今作ではジョーカーに感化されたリーが、彼に親密に、ある意味狂気的に心酔していくことと、それを受けたアーサー・フレックによる妄想がベースにあると言えますね。
三角関係
今回の作品はアーサーとリーの物語でありますが、実はそこに登場人物としてあげたいのがジョーカーです。
2人の妄想の世界ではあるものの、実は妄想世界を見ているのは常にアーサーであります。リーの妄想世界が示されている気はしません。リーはむしろ、ずっとジョーカーを見ている。
とするならば、今作はアーサーとジョーカーとリー、3人の関係性を見ていく映画のように感じました。
前作では孤独に追い詰められたアーサーがジョーカーという分身を生み出した話ですが、その分身は独り歩きをし始めて、アーサーのコントロール外になっていく。
リーはジョーカーを愛しているため、アーサーはリーに愛されたという気持ちになりつつ、根本的な掛け違いが起こっているのが今作の肝です。
自身の影であるジョーカーに飲まれ虐げられるアーサー
映画が始まるとすぐに、短編のクラシックテイストなカートゥーンが始まります。タイトルは”Me and My Shadow”(俺と俺の影)。
ここではTVに出演する準備をするジョーカーが描かれており、大スターとして控室に入ると、自分の影が自我をもって彼を襲い、衣服を奪ってメイクをし、本人に成りすましてTVに出て行くという内容。
TVで喝采を浴びた影はジョーカーとして悪事を働きまくるのですが、あとから駆け付けたジョーカーにすべての罪を擦り付けて消え、ジョーカーは警官隊に袋叩きにされてしまうというモノ。
今作におけるアーサーの顛末はすべてがここに集約されています。
アーサー・フレックは自身の影の存在としてジョーカーを生み出したのですが、それはゴッサムの中で肥大化し、アーサーの意図しないところで偶像化、神格化されていく。そしてジョーカーはあまりにも独立して愛されてしまったゆえに、アーサーではなくなる。
脚光を浴びているのはジョーカー。アーサーではない。
しかし、ショーの中でのジョーカーの行為はすべてアーサーに返ってきて、裁判所でジョーカーを演じて看守たちを侮辱すれば、アーサーとして振舞っても彼らに袋叩きにされてしまうのです。
皆が愛しているのはジョーカー
そして何よりも悲しいことに、ジョーカーは愛されているけれど、アーサーは愛されていない。

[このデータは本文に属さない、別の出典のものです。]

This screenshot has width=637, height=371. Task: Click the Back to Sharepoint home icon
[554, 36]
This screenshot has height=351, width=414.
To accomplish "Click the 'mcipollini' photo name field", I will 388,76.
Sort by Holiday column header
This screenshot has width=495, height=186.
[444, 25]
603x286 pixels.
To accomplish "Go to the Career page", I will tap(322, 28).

アーサーはやっと、影にいた自分自身をみんなが見てくれて、そして女性が自分を愛してくれていると感じたのに、それは幻想でしかなかった。
リーが愛していたのはジョーカー。
だから彼女はアーサーに触れるとき、自分で彼の顔にメイクを施す。キスするときにも、面会室でガラスを隔てているときも。
それはまるで、リーはアーサーという男には興味がなく、ジョーカーを欲しているというジェスチャーのようです。
惨めなアーサー・フレックを誰も知らない
結局アーサーという男はやはり何者でもなかった。
皆が熱狂したジョーカーはアーサーではない。みんなが求めるジョーカーになろうとしても、それはアーサー自身ではない。自分が自分らしくあることなんて、求められていない。

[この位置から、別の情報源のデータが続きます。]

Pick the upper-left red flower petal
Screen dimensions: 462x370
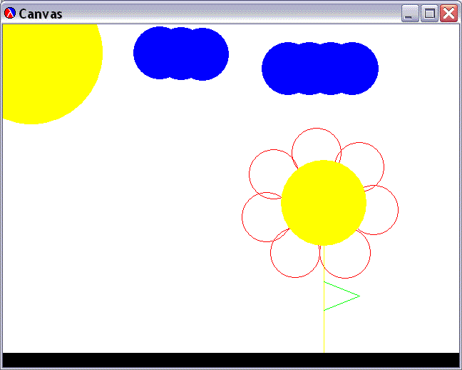(267, 170)
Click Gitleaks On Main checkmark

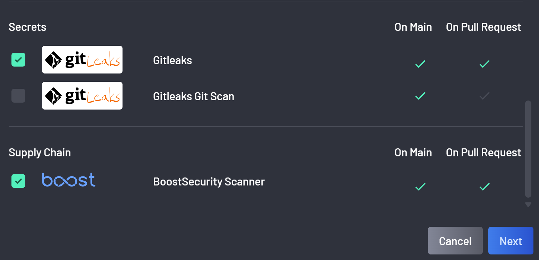[x=420, y=64]
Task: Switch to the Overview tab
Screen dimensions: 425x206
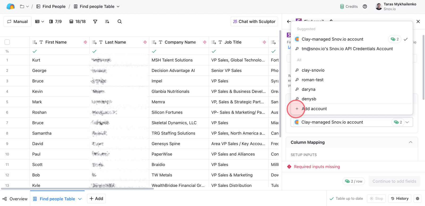Action: coord(15,199)
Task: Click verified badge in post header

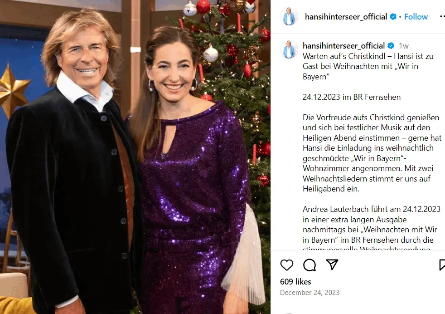Action: coord(393,17)
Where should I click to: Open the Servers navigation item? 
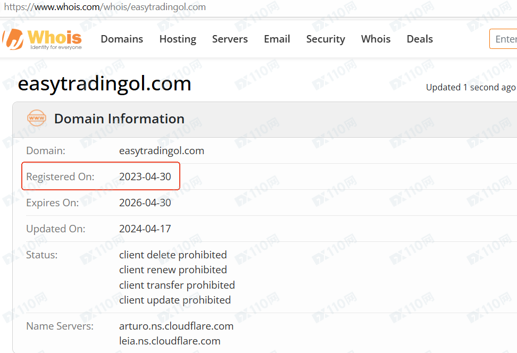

「ノック、ノック。」「どちら様?」「アーサー・フレックさ。」
「アーサー・フレックって誰?」
これにすべてが詰まっているのです。もはやジョーカーであることが難しいアーサー。これはありのままのアーサー自身ではないから。
かつての仕事仲間に、アーサーらしいとはどういうことなのか、別人のようだとはどういう意味か聞きだしているシーン。
裁判としては人格の障害とかの証明を得ようとしているように見えますが、実際のところ、アーサーという男がどんな人間だったのか、他人の口から証言してほしいのでしょう。

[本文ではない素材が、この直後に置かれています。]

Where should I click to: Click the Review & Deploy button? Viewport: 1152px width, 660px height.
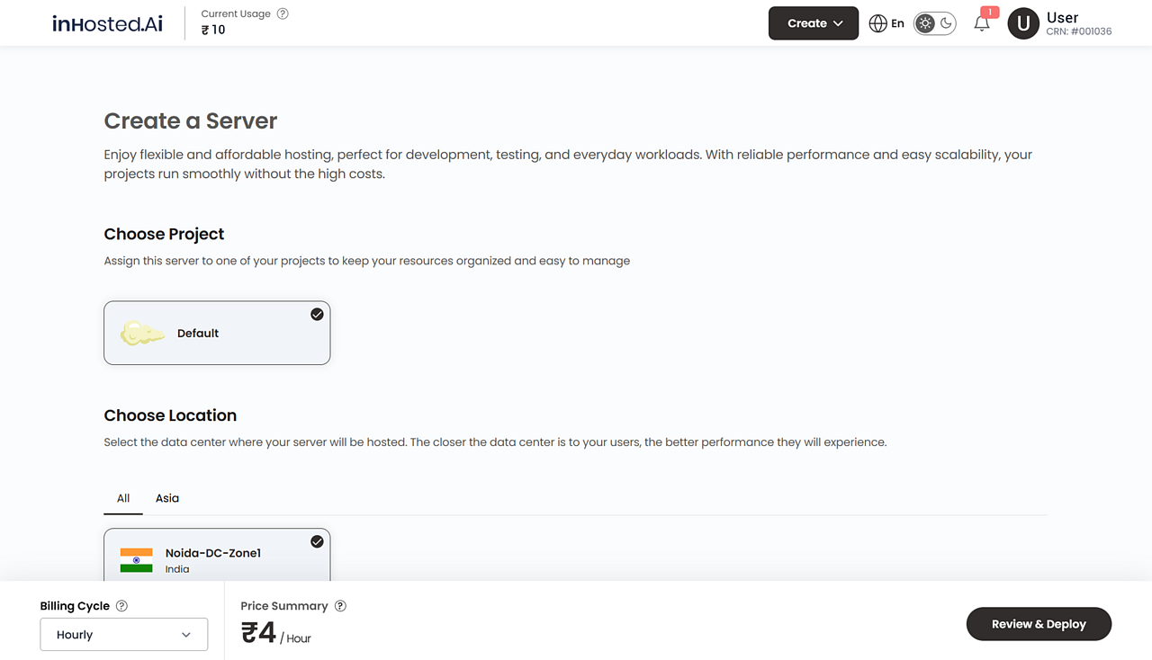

みんなはアーサーに興味がない。ジョーカーとアーサーを切り離そうと弁護士が奮闘するほど、アーサーのみじめな生活や人生がさらされていき、徹底的に持たざる者であることが強調される。
母との暮らしにそこでついていた嘘。女性経験のなさにストーカーまがいの行為。ここまで人を辱めるのもきついですけど、だからこそアーサーが崩壊していく。
観客が求めているのは・・・?
そしてそれは映画と観客の構造にも重なっていると感じます。
あんまり評判が良くない今作。悪のカリスマであるジョーカーがどんなことをするのか期待していた観客に対して、期待されるようなジョーカーは現れない。出てくるのはアーサー。
でも観客もアーサーなんて見たくなくて、DCコミックの犯罪の天才王子ジョーカーが見たかったのです。
最終的にはアーサーはジョーカーではなくて、彼をめった刺しにして殺したサイコパス野郎が自分の口を裂いている様子から、そちらがバットマンと対決していくジョーカーのようですね。
ミュージカル要素について、レディーガガの圧巻のパフォーマンスは発揮されていますし、ホアキンの方はほとんど話しかけているように歌いだしていて独特であったり、見どころにはなっています。
個人的には前作にそこまで熱狂していないのでニュートラルな感じで観ていますが、ハマった人ほど拍子抜けしてしまうのかもしれません。
個人的には善さ卯と続編というよりも、今作とセットで一つの物語になっているように思えて、それはそれでいいなと思いました。
何かと話題の今作、気になる人は劇場へどうぞ。
今回の感想はここまで。ではまた。